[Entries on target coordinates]
====

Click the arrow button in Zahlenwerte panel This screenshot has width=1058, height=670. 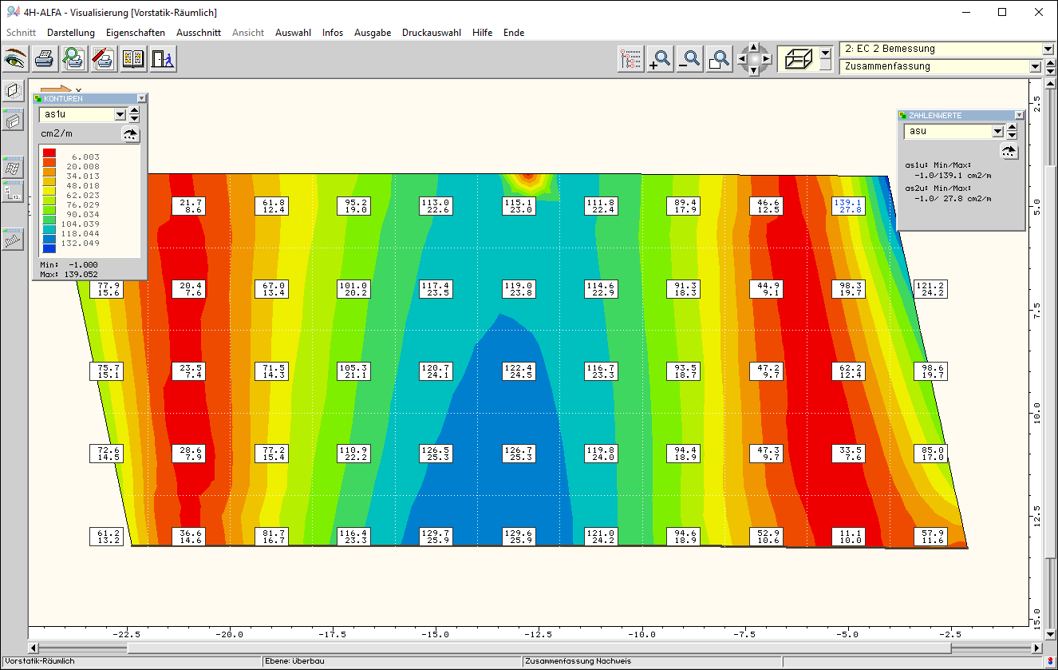click(1009, 151)
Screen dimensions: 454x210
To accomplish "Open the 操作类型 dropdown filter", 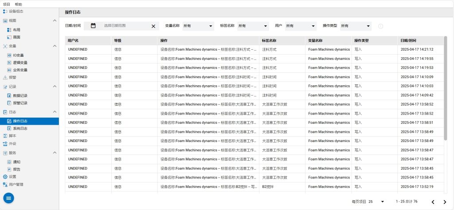I will pos(355,26).
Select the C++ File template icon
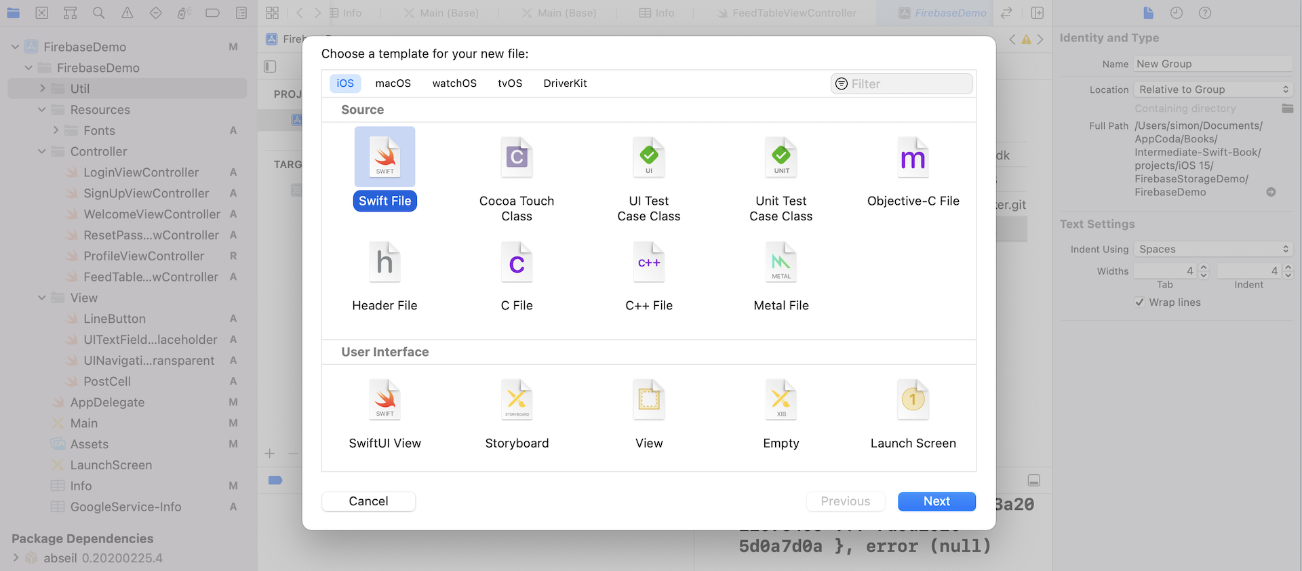 (x=648, y=262)
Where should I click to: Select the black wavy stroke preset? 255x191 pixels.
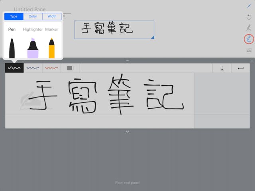(14, 68)
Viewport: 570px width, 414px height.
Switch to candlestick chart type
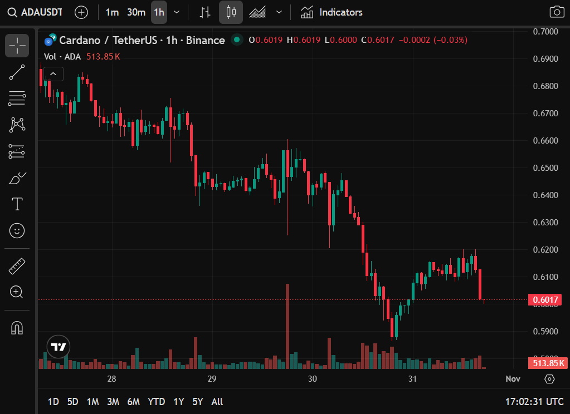click(x=231, y=12)
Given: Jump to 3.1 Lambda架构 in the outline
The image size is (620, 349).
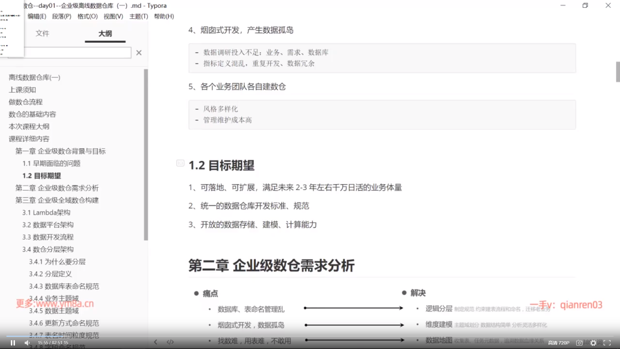Looking at the screenshot, I should [46, 212].
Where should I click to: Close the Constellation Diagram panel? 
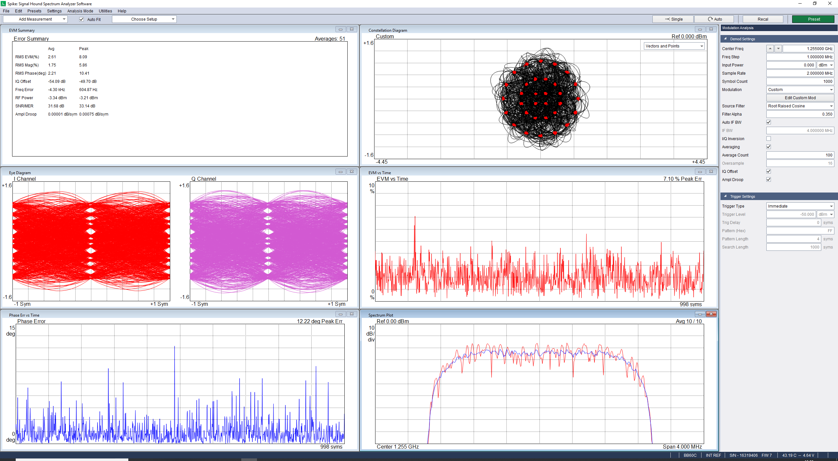click(x=711, y=29)
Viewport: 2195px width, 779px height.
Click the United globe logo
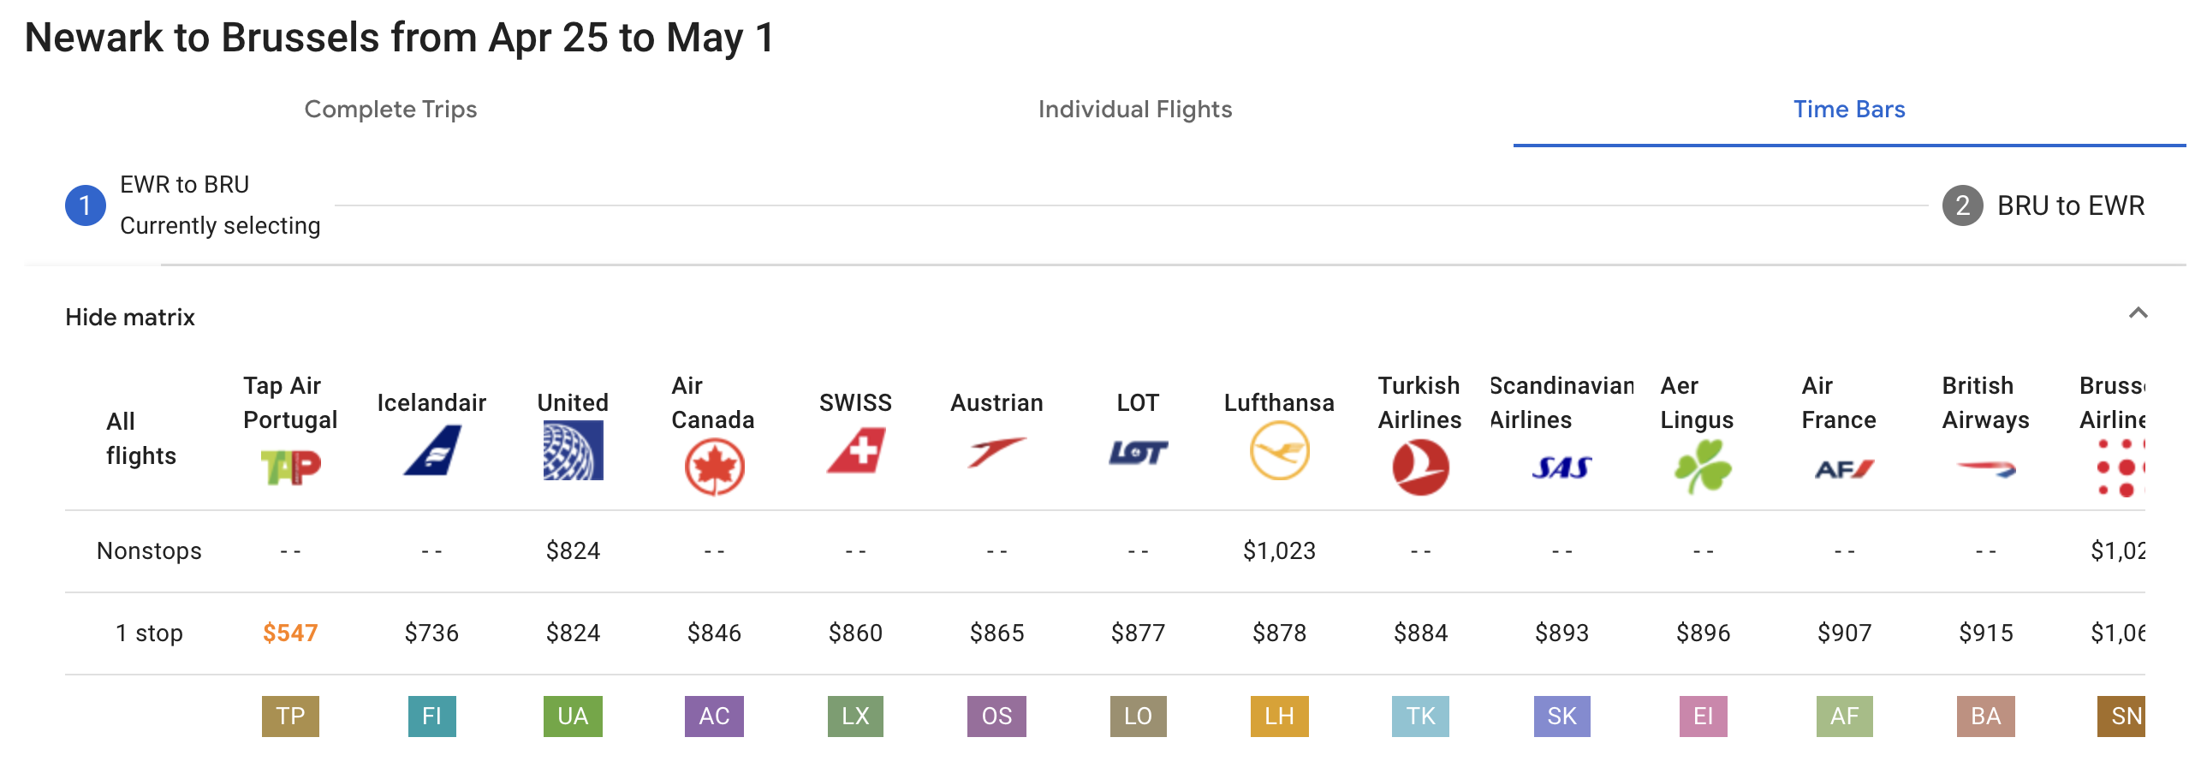coord(573,450)
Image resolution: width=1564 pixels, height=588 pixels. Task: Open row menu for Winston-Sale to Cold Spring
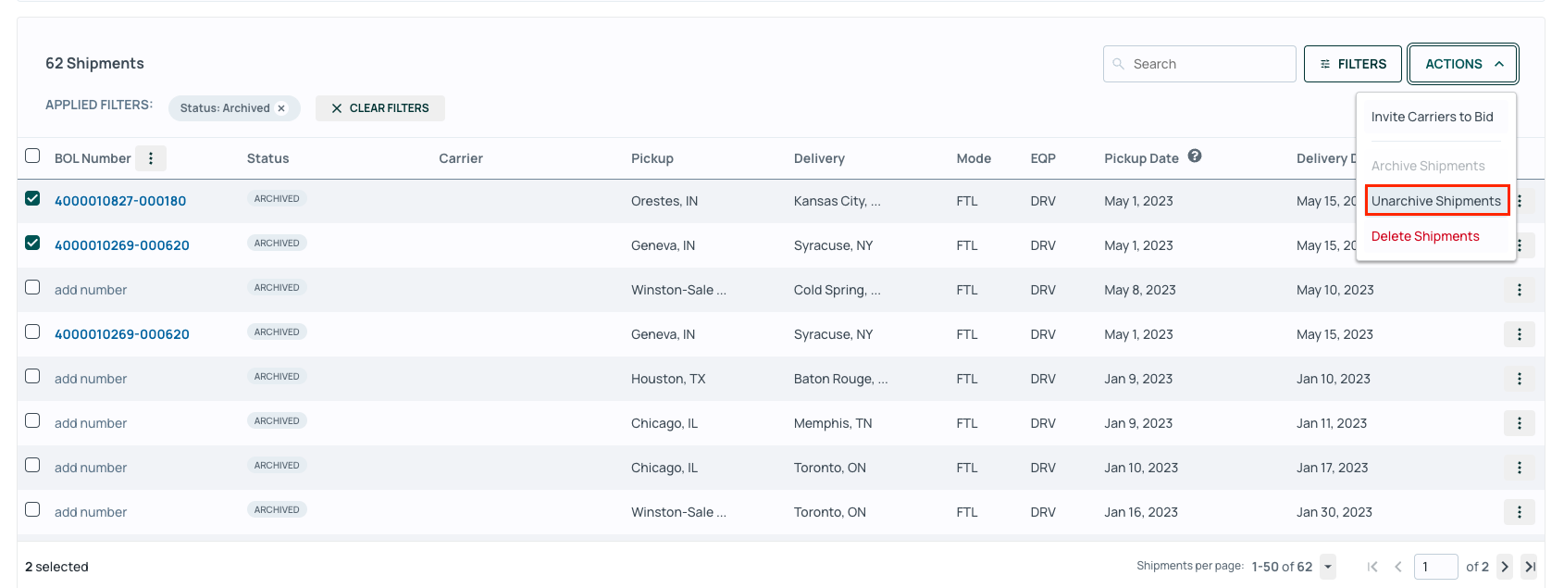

====

Problem details
Output the listing lines from the line with "Viewport: 570px width, 414px height." through the end of the listing as a Markdown table with the columns Row and Listing text. Skip blank lines and leave the pictures out of your answer.

Response to this exercise
| Row | Listing text |
|---|---|
| 1 | Viewport: 570px width, 414px height. |
| 2 | Switch to candlestick chart type |
| 3 | click(x=231, y=12) |
| 4 | Given: Jump to 3.1 Lambda架构 in the outline |
| 5 | The image size is (620, 349). |
| 6 | Looking at the screenshot, I should [46, 212]. |
| 7 | Where should I click to: Close the Constellation Diagram panel?  |
| 8 | click(x=711, y=29) |
| 9 | Viewport: 2195px width, 779px height. |
| 10 | Click the United globe logo |
| 11 | coord(573,450) |
| 12 | Image resolution: width=1564 pixels, height=588 pixels. Task: Open row menu for Winston-Sale to Cold Spring |